Task brief:
In the records below, find each line with the word "Sale" and copy it.

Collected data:
##############################
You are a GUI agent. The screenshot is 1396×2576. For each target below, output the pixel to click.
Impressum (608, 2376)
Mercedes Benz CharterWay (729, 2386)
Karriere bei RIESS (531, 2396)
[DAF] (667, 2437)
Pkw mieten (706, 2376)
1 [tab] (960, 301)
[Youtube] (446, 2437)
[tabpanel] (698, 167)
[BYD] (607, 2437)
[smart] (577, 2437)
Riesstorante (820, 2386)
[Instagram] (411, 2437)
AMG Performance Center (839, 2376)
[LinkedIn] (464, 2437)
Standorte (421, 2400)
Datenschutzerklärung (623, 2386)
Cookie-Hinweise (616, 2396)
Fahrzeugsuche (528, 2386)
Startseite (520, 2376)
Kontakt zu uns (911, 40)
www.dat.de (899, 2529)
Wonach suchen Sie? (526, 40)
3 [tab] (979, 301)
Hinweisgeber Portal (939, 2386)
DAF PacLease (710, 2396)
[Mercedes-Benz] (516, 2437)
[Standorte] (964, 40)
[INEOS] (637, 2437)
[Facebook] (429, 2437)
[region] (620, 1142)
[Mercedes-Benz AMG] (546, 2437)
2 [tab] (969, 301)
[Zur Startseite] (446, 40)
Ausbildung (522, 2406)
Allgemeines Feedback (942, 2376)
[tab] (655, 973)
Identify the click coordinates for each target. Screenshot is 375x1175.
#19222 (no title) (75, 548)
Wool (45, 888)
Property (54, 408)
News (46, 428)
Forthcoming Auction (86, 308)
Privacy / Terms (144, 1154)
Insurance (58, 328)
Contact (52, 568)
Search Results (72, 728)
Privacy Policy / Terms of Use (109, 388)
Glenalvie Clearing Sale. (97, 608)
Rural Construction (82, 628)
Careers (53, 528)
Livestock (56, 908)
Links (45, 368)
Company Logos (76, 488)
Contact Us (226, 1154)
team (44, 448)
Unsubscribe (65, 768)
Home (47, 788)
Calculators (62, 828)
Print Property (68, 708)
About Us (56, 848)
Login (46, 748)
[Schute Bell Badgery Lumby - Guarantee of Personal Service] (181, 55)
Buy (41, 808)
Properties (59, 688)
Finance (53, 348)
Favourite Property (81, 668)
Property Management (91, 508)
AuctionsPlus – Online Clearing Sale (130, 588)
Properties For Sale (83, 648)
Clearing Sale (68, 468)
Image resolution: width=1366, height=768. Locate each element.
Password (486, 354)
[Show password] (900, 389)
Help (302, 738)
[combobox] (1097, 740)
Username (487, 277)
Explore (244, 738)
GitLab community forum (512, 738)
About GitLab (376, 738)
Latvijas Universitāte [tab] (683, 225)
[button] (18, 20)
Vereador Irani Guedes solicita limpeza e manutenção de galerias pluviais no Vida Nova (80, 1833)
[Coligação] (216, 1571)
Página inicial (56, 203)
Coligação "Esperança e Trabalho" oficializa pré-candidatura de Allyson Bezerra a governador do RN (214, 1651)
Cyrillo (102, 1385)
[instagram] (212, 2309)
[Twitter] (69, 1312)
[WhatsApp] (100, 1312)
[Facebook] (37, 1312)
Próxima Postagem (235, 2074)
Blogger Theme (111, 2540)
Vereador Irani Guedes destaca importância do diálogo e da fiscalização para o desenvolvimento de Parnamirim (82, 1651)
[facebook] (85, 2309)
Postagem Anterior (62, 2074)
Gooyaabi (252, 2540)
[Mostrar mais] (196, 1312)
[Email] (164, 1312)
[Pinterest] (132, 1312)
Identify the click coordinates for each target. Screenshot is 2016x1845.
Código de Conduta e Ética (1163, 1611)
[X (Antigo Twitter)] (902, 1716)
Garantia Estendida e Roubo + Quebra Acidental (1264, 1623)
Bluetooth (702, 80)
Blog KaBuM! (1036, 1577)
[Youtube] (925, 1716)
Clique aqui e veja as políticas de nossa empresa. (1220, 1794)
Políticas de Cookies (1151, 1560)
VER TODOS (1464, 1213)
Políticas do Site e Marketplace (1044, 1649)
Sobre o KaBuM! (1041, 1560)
##############################
Your solution:
Glenalvie Clearing Sale. (97, 608)
AuctionsPlus – Online Clearing Sale (130, 588)
Properties For Sale (83, 648)
Clearing Sale (68, 468)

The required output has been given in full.